Complete the following:
a) Update the part of the discussion of the AI impact penalty that opens with the words containing "I'm aware of" and closes with "point of unhelpfulness).", changing "fatal" to "decisive".
b) Copy the records exactly, from their first line through the line that contains "pyautogui.click(x=336, y=635)", including both ends.

Page excerpt:
I do not understand how your reply addresses the issue of the butterfly effect, which would also radiate out from a sterilized box. Physics is just not that stable; any microscopic equivalent of a sneeze, even in the form of past alternative firings for transistors, will still radiate out to larger and larger effects. If the counterfactual in "my effect on the universe" is defined relative to a privileged null action, the AI will always take that action and behave in an undefined way relative to the effect of electromagnetic radiation from its circuitry, etc., and the timing of its display and anything else that was defined into the coarse-grained equivalence class of the privileged null action, etc., all of which would be subject to optimization in the service of whichever other goals it had, so long as the inevitable huge penalty was avoided by staying in the "null action" equivalence class.

Comment author: paulfchristiano 18 February 2012 12:09:46AM 3 points [-]

The penalty for impact is supposed to be defined with respect to the AI's current beliefs. Perhaps shuttling around electrons has large effects on the world, but if you look at some particular assertion X and examine P(X | electron shuffle 1) vs. P(X | electron shuffle 2), where P is AI's beliefs, you will not generally see a large difference. (This is stated in Stuart's post, but perhaps not clearly enough.)

I'm aware of the issues arising from defining value with this sort of reference to "the AI's beliefs." I can see why you would object to that, though I think it is unclear whether it is fatal (minimally it restricts the range of applicability, perhaps to the point of unhelpfulness).

Also, I don't quite buy your overall argument about the butterfly effect in general. For many chaotic systems, if you have a lot of randomness going in, you get out an appropriate equilibrium distribution, which then isn't disturbed by changing some inputs arising from the AI's electron shuffling (indeed, by chaoticness it isn't even disturbed by quite large changes). So even if you talk about the real probability distributions over outcomes for a system of quantum measurements, the objection doesn't seem to go through. What I do right now doesn't significantly affect the distribution over outcomes when I flip a coin tomorrow, for example, even if I'm omniscient.

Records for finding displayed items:

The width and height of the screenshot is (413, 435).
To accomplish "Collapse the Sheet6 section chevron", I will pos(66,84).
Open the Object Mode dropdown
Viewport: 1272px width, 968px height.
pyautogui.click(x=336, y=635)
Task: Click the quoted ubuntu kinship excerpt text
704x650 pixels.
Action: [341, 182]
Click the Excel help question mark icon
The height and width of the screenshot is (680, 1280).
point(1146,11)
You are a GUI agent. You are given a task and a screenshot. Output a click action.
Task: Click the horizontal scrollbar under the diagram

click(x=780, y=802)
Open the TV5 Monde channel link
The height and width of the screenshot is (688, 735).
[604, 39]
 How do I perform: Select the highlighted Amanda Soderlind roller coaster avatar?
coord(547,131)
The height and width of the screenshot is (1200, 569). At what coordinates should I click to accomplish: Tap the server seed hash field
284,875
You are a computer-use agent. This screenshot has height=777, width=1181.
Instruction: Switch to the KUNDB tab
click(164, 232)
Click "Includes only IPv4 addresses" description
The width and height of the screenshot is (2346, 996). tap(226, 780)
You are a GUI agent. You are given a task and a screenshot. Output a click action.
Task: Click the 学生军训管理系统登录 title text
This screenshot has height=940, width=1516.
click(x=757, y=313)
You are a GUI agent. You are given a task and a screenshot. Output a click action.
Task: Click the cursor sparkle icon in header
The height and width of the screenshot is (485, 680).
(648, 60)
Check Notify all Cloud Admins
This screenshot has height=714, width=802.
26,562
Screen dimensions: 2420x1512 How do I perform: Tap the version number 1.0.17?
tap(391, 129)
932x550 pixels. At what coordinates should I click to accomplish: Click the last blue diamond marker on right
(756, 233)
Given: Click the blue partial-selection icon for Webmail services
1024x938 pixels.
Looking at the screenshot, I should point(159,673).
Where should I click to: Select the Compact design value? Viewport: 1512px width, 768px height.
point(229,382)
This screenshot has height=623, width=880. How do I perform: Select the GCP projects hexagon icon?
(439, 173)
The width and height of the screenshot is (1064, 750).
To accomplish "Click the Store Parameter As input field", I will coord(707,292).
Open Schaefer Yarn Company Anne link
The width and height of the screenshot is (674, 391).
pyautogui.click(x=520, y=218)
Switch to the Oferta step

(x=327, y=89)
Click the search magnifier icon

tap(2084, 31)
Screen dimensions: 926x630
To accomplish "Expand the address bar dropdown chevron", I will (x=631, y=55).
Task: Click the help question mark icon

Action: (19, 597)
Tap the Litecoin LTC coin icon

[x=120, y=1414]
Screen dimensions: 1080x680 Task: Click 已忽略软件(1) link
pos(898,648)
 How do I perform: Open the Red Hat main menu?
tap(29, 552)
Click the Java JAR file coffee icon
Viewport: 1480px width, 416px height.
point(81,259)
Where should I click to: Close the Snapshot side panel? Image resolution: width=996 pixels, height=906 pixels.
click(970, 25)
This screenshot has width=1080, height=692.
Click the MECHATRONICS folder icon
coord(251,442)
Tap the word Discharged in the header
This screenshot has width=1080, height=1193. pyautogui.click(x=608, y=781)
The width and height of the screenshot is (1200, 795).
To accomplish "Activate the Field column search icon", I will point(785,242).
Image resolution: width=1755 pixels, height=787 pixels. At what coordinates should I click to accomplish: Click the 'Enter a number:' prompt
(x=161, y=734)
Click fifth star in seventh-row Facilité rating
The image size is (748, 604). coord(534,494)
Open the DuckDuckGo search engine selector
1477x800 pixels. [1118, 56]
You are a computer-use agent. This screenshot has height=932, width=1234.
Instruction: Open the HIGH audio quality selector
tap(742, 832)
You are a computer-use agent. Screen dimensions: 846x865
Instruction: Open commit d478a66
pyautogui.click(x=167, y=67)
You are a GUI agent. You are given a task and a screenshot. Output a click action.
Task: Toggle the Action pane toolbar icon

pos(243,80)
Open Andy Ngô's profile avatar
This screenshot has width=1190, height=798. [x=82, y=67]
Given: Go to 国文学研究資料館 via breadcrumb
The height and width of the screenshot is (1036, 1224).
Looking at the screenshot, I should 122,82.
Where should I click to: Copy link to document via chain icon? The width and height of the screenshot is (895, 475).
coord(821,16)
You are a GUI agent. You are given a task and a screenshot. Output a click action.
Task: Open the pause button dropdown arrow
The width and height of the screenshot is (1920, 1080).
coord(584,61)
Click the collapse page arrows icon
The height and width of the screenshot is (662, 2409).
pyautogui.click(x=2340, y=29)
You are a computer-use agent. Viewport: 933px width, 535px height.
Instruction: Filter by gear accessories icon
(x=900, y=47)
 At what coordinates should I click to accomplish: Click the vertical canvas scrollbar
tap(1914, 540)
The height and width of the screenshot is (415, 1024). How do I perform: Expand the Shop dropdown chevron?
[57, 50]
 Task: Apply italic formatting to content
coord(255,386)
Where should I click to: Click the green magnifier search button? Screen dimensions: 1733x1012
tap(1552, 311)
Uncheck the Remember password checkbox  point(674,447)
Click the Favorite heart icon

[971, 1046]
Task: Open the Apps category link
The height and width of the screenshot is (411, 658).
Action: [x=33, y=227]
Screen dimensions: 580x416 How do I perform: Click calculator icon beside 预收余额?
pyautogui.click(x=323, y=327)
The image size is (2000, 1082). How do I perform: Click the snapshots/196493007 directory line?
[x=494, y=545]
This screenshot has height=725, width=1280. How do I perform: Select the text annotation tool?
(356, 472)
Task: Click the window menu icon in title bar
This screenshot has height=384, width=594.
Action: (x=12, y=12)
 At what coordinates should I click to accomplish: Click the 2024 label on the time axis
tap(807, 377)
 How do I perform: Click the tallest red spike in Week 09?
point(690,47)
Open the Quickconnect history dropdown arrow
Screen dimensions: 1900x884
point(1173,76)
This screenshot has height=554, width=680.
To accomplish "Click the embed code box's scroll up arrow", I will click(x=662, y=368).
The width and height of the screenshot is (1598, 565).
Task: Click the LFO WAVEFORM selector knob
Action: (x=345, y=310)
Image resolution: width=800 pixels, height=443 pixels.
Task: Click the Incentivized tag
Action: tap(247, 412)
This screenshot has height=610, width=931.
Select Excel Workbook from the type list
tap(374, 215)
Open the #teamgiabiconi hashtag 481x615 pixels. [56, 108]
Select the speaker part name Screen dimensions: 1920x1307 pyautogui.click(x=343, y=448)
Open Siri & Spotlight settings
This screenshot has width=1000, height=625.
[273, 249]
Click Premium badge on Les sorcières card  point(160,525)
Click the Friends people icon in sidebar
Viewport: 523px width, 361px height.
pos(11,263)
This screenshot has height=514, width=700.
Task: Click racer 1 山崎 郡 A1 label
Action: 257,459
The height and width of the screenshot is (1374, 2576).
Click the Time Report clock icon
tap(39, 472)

Solved tasks:
a)
I'm aware of the issues arising from defining value with this sort of reference to "the AI's beliefs." I can see why you would object to that, though I think it is unclear whether it is decisive (minimally it restricts the range of applicability, perhaps to the point of unhelpfulness).

b)
The width and height of the screenshot is (413, 435).
To accomplish "Collapse the Sheet6 section chevron", I will pos(66,84).
Open the Object Mode dropdown
Viewport: 1272px width, 968px height.
pyautogui.click(x=336, y=635)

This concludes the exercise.